Milli Gazete yazarı Adnan Öksüz Analiz Etti...

Ayasofya ve referandum

Birkaç yıl önceydi...
Ayasofya dergisinden Zehra Nur Öztürk, Milli Gazete Genel Yayın Yönetmeni Mustafa Kurdaş’la son derece dikkat çeken bir röportaja imza atmıştı. Dikkatle okumanızı istirham ediyorum;

- Zehra Nur Öztürk: Mustafa Bey, bu konuyla ilgili araştırmalarımı yaparken Erbakan Hocamızın bir dönem “Ayasofya Referandumu” konusunu gündeme getirdiğini gördüm. Bugün Ayasofya için bir referandum düşünülebilir mi sizce? Bir yaptırımı olur mu?

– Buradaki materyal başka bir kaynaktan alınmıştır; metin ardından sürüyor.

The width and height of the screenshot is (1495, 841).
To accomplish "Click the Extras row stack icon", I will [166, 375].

- Mustafa Kurdaş: Elbette eğer böyle bir konu gündeme gelirse yapılabilir. Ayasofya ile ilgili bir referandum ortaya koyulması demek, Ayasofya’nın özgürlüğü demektir. Çünkü bu memlekette kimse çıkıp da Ayasofya Camii olarak açılmasın gibi bir tavır içerisinde olacak değildir. Sağıyla, soluyla hangi siyasî görüşe sahip olursa olsun, ister ülkenin doğusunda, ister batısında yaşıyor olursa olsun, hangi siyasi partiye oy verirse versin Ayasofya’nın özgürlüğüne oy kullanır. Bu da bir yöntemdir, akıllıca bir yöntemdir. Batı’yı ya da bazılarının tepkisini de bıçak gibi kesecektir. Ayasofya ile ilgili bir referandum yapılacak olursa bu Ayasofya’nın özgürlüğü anlamına gelir. Ve bu referandumu da eğer birileri gündeme getirirse desteklemek gerekir.

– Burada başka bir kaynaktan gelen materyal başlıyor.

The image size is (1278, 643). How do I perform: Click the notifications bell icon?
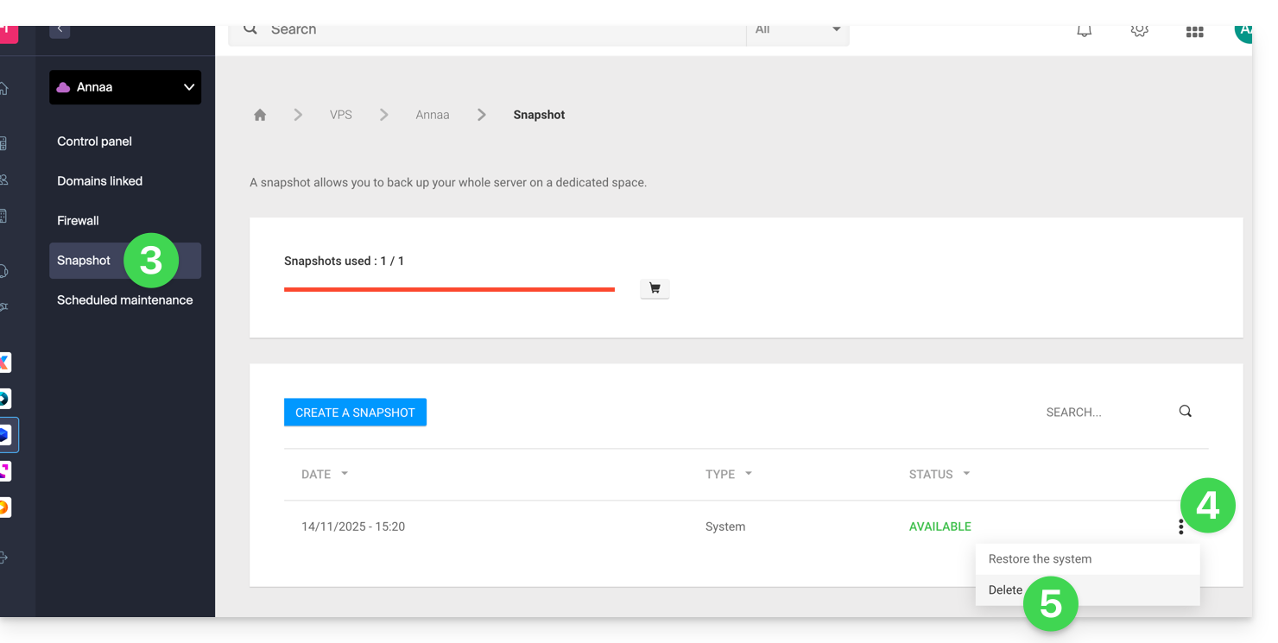(x=1084, y=31)
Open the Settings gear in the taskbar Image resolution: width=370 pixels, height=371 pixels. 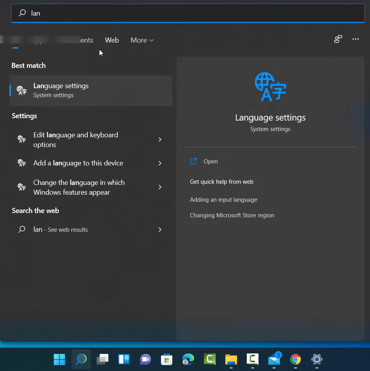coord(317,359)
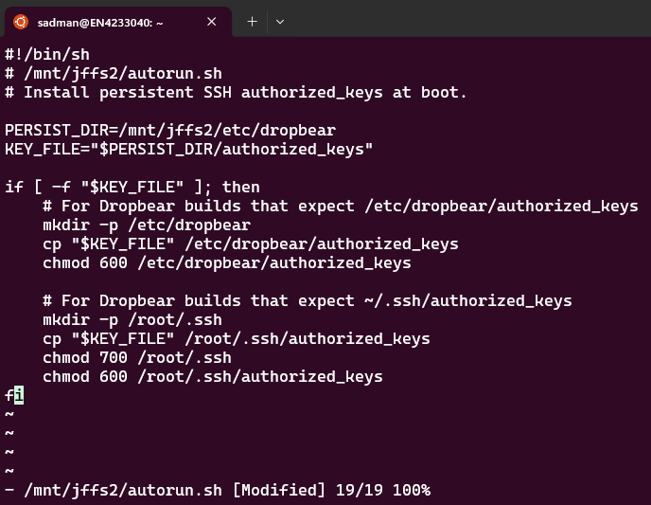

İşin esasına gelecek olursak; insanlara tercihler sorulur. Meselâ yeni bir referandum olsun mu sorusunun cevabı “Evet veya Hayır” olabilir. Cumhurbaşkanlığı sistemi olsun mu olmasın mı? Bir tercihe bağlı bir şeydir ve halka sorulabilir. Ayasofya’nın ibadete açılması konusu ise bir tercih meselesi değildir. Ayasofya bir vakıf olarak, cami olarak vakfedilmiş ve yine Fatih Sultan Mehmet Han Hazretleri tarafından bu millete emanet edilmiştir. Şimdi biz bu konuyu, Ayasofya müze olarak kalsın mı, camii olarak ibadete açılsın mı şeklinde sorgulama haddine sahip değiliz.

Bunun bir senedi vardır, senet Ayasofya’nın cami olduğunu ve vakfedildiğini söyler. Zaten bunun üzerine bu yapıyı bunun dışında kullanmak imkânsızdır. Ayasofya cami olarak var olmak zorundadır. Normalde sormamak, yapmamak lazım ama diyelim ki şu konjonktürde yapacak bir şey yok elimiz kolumuz bağlı, uluslararası dengeler var diyorsak referandum bunun açılması için bir yoldur. Ve referandum bir şekilde bu milletin gündemine gelirse, Ayasofya’nın zincirlerini biiznillah kırmış oluruz.
 

***

Ne dersiniz, Danıştay’ın Temmuz başında vereceği Ayasofya kararından sonra bir referandum gündeme gelir mi, gelmez mi?

Sahte imza meselesi

Milli Gazete Genel Yayın Yönetmeni Mustafa Kurdaş bundan yaklaşık 10 sene önce önemli bir habere imza attı ve Ayasofya’nın camiden müzeye dönüştürülmesi kararındaki imzanın ‘sahte’ olduğunu ortaya çıkardı. Sonrasında birçok araştırmacı bu haberi değerlendirdi.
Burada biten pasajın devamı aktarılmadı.